Davacı tarafın hazırlanan 18.03.2019 tarihli bilirkişi raporunda davacıya ait yevmiye defterlerinde dökümü yapılan enerji bedeli, su kullanım bedeli ve elektrik tüketim bedeli toplamı 2.092,26 TL olup icra takip miktarı olan 13.223,81 TL’den düşüldüğünde davacı tarafın alacaklı olduğu miktar 12.131,55 TL olarak ortaya çıkmaktadır. (Takip miktarı 13.223,81 TL – davacının enerji bedeli, su kullanım bedeli ve elektrik tüketim bedeli toplamı 2.092,26 TL = 12.131,55 TL) Hazırlanan 18.03.2019 tarihli bilirkişi raporunda davacıya ait yevmiye defterlerinde dökümü yapılan enerji bedeli, su kullanım bedeli ve elektrik tüketim bedellerinin toplanması ve takip miktarından düşülmesi basit matematik işlemini gerektirdiğinden dosya yeniden bilirkişiye verilmemiştir.
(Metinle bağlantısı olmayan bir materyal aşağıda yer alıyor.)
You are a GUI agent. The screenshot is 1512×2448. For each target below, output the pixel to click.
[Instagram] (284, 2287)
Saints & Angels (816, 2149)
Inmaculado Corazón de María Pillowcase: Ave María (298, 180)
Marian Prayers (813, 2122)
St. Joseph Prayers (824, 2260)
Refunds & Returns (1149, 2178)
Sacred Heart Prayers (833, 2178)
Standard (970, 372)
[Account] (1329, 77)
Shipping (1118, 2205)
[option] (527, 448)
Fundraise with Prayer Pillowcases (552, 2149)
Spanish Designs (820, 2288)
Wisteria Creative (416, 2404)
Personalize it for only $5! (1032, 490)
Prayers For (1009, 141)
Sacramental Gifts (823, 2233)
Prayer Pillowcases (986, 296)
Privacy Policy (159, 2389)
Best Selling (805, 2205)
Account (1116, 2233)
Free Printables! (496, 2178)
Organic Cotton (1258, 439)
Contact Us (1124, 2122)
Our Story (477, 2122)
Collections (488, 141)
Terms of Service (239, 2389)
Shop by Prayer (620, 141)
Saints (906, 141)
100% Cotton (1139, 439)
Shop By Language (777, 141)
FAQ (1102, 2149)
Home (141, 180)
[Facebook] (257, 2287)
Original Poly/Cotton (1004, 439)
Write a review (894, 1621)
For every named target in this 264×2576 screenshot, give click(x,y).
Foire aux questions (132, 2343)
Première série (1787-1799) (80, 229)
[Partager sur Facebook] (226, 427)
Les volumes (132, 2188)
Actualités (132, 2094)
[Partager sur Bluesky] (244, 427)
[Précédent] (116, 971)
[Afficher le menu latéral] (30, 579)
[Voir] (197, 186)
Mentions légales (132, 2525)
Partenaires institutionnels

HÜKÜM: Gerekçesi Yukarıda Açıklandığı Üzere;
1-Davanın kısmen kabulü ile İstanbul … İcra Dairesi’nin … sayılı takip dosyasına, davalının itirazının kısmen iptali ile takibin 12.131,55-TL üzerinden devamına, asıl alacağın takip tarihinden itibaren yasal faiz işletilmesine,
2-Fazlaya ilişkin istemin reddine,
3-Asıl alacak likit ve hesaplanabilir olduğundan 12.131,55-TL üzerinden %20’si oranında icra inkar tazminatının davalıdan alınıp davacıya verilmesine,
4-Karar tarihinde yürürlükte bulunan Harçlar Tarifesi gereğince hesap olunan 828,71-TL nispi karar harcının peşin alınan 225,83-TL harçtan mahsubu ile eksik 602,88-TL harcın davalıdan alınarak HAZİNEYE İRAD KAYDINA,
5-Davacı tarafından yargılama esnasında yapılan toplam 766,00-TL ( 650,00-TL BK ücreti, 126,00-TL tebliğler ve posta ) yargılama giderinin davadaki kabul ve red oranına göre takdiren hesaplanan 711,90-TL’nin davalıdan alınarak DAVACIYA VERİLMESİNE,
6-Ayrıca davacı tarafından dava açılırken yatırılan toplam 259,33-TL (29,20-TL BH, 225,83-TL PH, 4,30-TL VH ) harcın davalıdan alınarak DAVACIYA VERİLMESİNE,
7-Karar tarihinde yürürlükte bulunan Avukatlık Asgari Ücret Tarifesi gereğince hesap olunan 3.400,00-TL vekalet ücretinin davalıdan alınarak, DAVACIYA VERİLMESİNE,
8-Taraflarca yatırılan ve kullanılmayarak artan gider avansının hüküm kesinleştiğinde ilgili tarafa iadesine,
Dair, davacı vekilinin yüzüne karşı, davalı tarafın yokulğunda kararın taraflara tebliğinden itibaren 2 hafta içinde İstinaf kanun yolu açık olmak üzere verilen karar açıkça okunup usulen anlatıldı.